The commission also issued a series of recommendations to Congress to improve safety and reduce the risk of future spills, but Boesch said lawmakers largely failed to act on the report's guidance.

"All the recommendations we made to Congress for things they could put in statutes related to safety and reorganization — they were never done," he said.

And in recent years, Boesch has watched as Obama-era rules have been dismantled. The Trump administration's revisions did not entirely eliminate the safety regulations, but the rules were relaxed.

"They have to do with the margin of safety," Boesch said. "The revisions give more flexibility to come closer to the edge of what that safety cliff is. They didn't destroy the improvements that were made, but the message it sends out is that safety may be less important."
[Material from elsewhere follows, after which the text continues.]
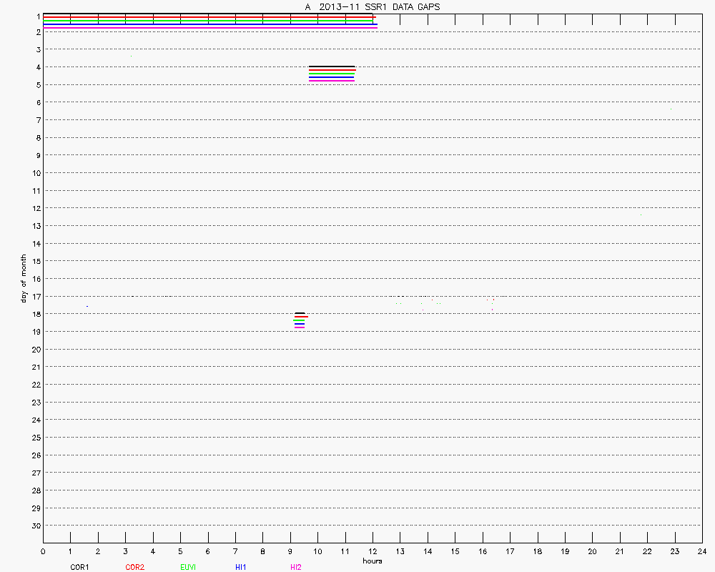This screenshot has width=715, height=572.
Task: Click the 'day of month' y-axis label
Action: click(24, 278)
Yet, one small positive consequence of the accident was that it resulted in the largest environmental damage settlement in U.S. history. The criminal and civil fines resulted in more than $16 billion being dedicated to environmental restoration of the Gulf Coast. Some of the money that has already been allocated has helped scientists better understand biodiversity in the Gulf and how the many creatures that populate the region have been affected by the oil.

"We didn't have a great baseline before, and that was part of the challenge," said Muth of the National Wildlife Federation. "A lot of what has been going on for the past 10 years is not only trying to measure the effects on organisms, but also to get a better sense of how the whole system operates."

Still, experts caution that without sweeping changes, accidents like the Deepwater Horizon spill are just waiting to happen. And given the role that the oil and gas industry plays in accelerating global warming, those changes should ultimately be a shift away from fossil fuels, according to Boesch.

"From a climate change perspective, we know we have to stop using these hydrocarbons," he said. "So the question should not be: How do we lower the risk of a blowout next year? The question should be: How do we decarbonize the world, and what does that off-ramp look like?"

CORRECTION (April 21, 2020, 12:40 a.m. ET): A previous version of this article inaccurately characterized the partisan makeup of Congress after the National Commission on the Deepwater Horizon Oil Spill and Offshore Drilling issued its final report in January 2011. Congress was not controlled by the Republican Party; the House remained under Democratic control until January 2015.